TASK DESCRIPTION
Copy the items below, changing every "computer-use agent" to "desktop agent" and leaving everything else unchanged.

──────── RECORDS FOR THIS EXERCISE ────────

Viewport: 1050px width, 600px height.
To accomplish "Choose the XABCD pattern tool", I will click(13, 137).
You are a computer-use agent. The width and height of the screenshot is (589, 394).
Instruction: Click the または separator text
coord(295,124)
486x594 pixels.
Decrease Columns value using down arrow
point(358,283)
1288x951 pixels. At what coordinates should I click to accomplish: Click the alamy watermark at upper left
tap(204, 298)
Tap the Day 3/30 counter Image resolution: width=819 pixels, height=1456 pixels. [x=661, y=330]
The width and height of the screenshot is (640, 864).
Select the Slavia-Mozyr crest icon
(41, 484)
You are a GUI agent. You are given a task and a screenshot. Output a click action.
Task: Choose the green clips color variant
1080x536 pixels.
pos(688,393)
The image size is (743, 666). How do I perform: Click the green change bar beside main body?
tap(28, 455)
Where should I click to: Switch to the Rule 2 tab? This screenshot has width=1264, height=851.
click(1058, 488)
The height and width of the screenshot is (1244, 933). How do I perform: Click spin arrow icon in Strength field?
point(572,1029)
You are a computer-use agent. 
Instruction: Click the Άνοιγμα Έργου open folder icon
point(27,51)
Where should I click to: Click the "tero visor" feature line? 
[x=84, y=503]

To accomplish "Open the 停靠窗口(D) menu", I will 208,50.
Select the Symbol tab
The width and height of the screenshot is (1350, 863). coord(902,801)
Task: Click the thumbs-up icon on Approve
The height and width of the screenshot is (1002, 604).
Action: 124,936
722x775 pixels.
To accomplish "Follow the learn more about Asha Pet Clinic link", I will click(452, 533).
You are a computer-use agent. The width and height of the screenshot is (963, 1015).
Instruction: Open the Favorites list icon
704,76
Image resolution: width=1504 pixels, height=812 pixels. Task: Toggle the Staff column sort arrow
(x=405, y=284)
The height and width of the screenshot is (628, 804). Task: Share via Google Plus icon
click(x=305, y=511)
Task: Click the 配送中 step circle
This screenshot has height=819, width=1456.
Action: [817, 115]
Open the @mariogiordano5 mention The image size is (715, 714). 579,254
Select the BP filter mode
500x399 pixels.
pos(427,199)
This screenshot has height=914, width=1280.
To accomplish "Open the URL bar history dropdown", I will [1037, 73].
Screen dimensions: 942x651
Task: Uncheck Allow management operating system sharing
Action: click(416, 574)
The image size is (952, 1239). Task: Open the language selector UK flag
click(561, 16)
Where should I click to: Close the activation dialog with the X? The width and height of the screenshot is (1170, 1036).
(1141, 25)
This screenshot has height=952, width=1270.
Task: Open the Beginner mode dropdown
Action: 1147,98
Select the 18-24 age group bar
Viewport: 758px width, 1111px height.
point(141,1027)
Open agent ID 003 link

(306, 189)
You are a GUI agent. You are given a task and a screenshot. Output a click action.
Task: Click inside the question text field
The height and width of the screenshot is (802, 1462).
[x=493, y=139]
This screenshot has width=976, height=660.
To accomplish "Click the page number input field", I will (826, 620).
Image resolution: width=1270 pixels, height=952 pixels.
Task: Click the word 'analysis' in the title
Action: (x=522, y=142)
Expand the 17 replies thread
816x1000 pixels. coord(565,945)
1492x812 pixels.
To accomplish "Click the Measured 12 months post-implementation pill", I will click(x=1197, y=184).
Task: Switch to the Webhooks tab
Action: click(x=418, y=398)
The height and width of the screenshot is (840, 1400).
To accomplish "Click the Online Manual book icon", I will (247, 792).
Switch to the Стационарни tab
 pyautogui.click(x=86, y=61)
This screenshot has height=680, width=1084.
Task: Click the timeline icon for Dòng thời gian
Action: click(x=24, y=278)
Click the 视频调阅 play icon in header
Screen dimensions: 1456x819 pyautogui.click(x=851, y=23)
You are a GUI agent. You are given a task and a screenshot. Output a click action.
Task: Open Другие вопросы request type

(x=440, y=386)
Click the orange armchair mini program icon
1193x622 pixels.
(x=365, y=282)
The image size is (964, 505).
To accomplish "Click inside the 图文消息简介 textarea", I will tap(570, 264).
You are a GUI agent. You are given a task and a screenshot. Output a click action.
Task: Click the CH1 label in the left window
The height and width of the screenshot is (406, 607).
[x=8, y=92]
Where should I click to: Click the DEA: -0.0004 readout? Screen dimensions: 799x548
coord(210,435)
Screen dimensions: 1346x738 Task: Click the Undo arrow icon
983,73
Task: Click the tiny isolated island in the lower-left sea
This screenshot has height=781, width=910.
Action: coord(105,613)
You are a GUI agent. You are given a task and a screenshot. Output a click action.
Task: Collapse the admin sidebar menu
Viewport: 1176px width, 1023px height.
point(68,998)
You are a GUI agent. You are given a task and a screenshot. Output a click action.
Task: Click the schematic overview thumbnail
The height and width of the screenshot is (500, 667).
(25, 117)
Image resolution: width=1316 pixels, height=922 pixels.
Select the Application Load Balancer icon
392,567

────────

WRITTEN ANSWER
Viewport: 1050px width, 600px height.
To accomplish "Choose the XABCD pattern tool", I will click(13, 137).
You are a desktop agent. The width and height of the screenshot is (589, 394).
Instruction: Click the または separator text
coord(295,124)
486x594 pixels.
Decrease Columns value using down arrow
point(358,283)
1288x951 pixels. At what coordinates should I click to accomplish: Click the alamy watermark at upper left
tap(204, 298)
Tap the Day 3/30 counter Image resolution: width=819 pixels, height=1456 pixels. [x=661, y=330]
The width and height of the screenshot is (640, 864).
Select the Slavia-Mozyr crest icon
(41, 484)
You are a GUI agent. You are given a task and a screenshot. Output a click action.
Task: Choose the green clips color variant
1080x536 pixels.
pos(688,393)
The image size is (743, 666). How do I perform: Click the green change bar beside main body?
tap(28, 455)
Where should I click to: Switch to the Rule 2 tab? This screenshot has width=1264, height=851.
click(1058, 488)
The height and width of the screenshot is (1244, 933). How do I perform: Click spin arrow icon in Strength field?
point(572,1029)
You are a desktop agent. 
Instruction: Click the Άνοιγμα Έργου open folder icon
point(27,51)
Where should I click to: Click the "tero visor" feature line? 
[x=84, y=503]

To accomplish "Open the 停靠窗口(D) menu", I will 208,50.
Select the Symbol tab
The width and height of the screenshot is (1350, 863). coord(902,801)
Task: Click the thumbs-up icon on Approve
The height and width of the screenshot is (1002, 604).
Action: 124,936
722x775 pixels.
To accomplish "Follow the learn more about Asha Pet Clinic link", I will click(452, 533).
You are a desktop agent. The width and height of the screenshot is (963, 1015).
Instruction: Open the Favorites list icon
704,76
Image resolution: width=1504 pixels, height=812 pixels. Task: Toggle the Staff column sort arrow
(x=405, y=284)
The height and width of the screenshot is (628, 804). Task: Share via Google Plus icon
click(x=305, y=511)
Task: Click the 配送中 step circle
This screenshot has height=819, width=1456.
Action: [817, 115]
Open the @mariogiordano5 mention The image size is (715, 714). 579,254
Select the BP filter mode
500x399 pixels.
pos(427,199)
This screenshot has height=914, width=1280.
To accomplish "Open the URL bar history dropdown", I will [1037, 73].
Screen dimensions: 942x651
Task: Uncheck Allow management operating system sharing
Action: click(416, 574)
The image size is (952, 1239). Task: Open the language selector UK flag
click(561, 16)
Where should I click to: Close the activation dialog with the X? The width and height of the screenshot is (1170, 1036).
(1141, 25)
This screenshot has height=952, width=1270.
Task: Open the Beginner mode dropdown
Action: 1147,98
Select the 18-24 age group bar
Viewport: 758px width, 1111px height.
point(141,1027)
Open agent ID 003 link

(306, 189)
You are a GUI agent. You are given a task and a screenshot. Output a click action.
Task: Click inside the question text field
The height and width of the screenshot is (802, 1462).
[x=493, y=139]
This screenshot has width=976, height=660.
To accomplish "Click the page number input field", I will (826, 620).
Image resolution: width=1270 pixels, height=952 pixels.
Task: Click the word 'analysis' in the title
Action: (x=522, y=142)
Expand the 17 replies thread
816x1000 pixels. coord(565,945)
1492x812 pixels.
To accomplish "Click the Measured 12 months post-implementation pill", I will click(x=1197, y=184).
Task: Switch to the Webhooks tab
Action: click(x=418, y=398)
The height and width of the screenshot is (840, 1400).
To accomplish "Click the Online Manual book icon", I will (247, 792).
Switch to the Стационарни tab
 pyautogui.click(x=86, y=61)
This screenshot has height=680, width=1084.
Task: Click the timeline icon for Dòng thời gian
Action: click(x=24, y=278)
Click the 视频调阅 play icon in header
Screen dimensions: 1456x819 pyautogui.click(x=851, y=23)
You are a GUI agent. You are given a task and a screenshot. Output a click action.
Task: Open Другие вопросы request type

(x=440, y=386)
Click the orange armchair mini program icon
1193x622 pixels.
(x=365, y=282)
The image size is (964, 505).
To accomplish "Click inside the 图文消息简介 textarea", I will tap(570, 264).
You are a GUI agent. You are given a task and a screenshot. Output a click action.
Task: Click the CH1 label in the left window
The height and width of the screenshot is (406, 607).
[x=8, y=92]
Where should I click to: Click the DEA: -0.0004 readout? Screen dimensions: 799x548
coord(210,435)
Screen dimensions: 1346x738 Task: Click the Undo arrow icon
983,73
Task: Click the tiny isolated island in the lower-left sea
This screenshot has height=781, width=910.
Action: coord(105,613)
You are a GUI agent. You are given a task and a screenshot. Output a click action.
Task: Collapse the admin sidebar menu
Viewport: 1176px width, 1023px height.
point(68,998)
You are a GUI agent. You are given a task and a screenshot. Output a click action.
Task: Click the schematic overview thumbnail
The height and width of the screenshot is (500, 667).
(25, 117)
Image resolution: width=1316 pixels, height=922 pixels.
Select the Application Load Balancer icon
392,567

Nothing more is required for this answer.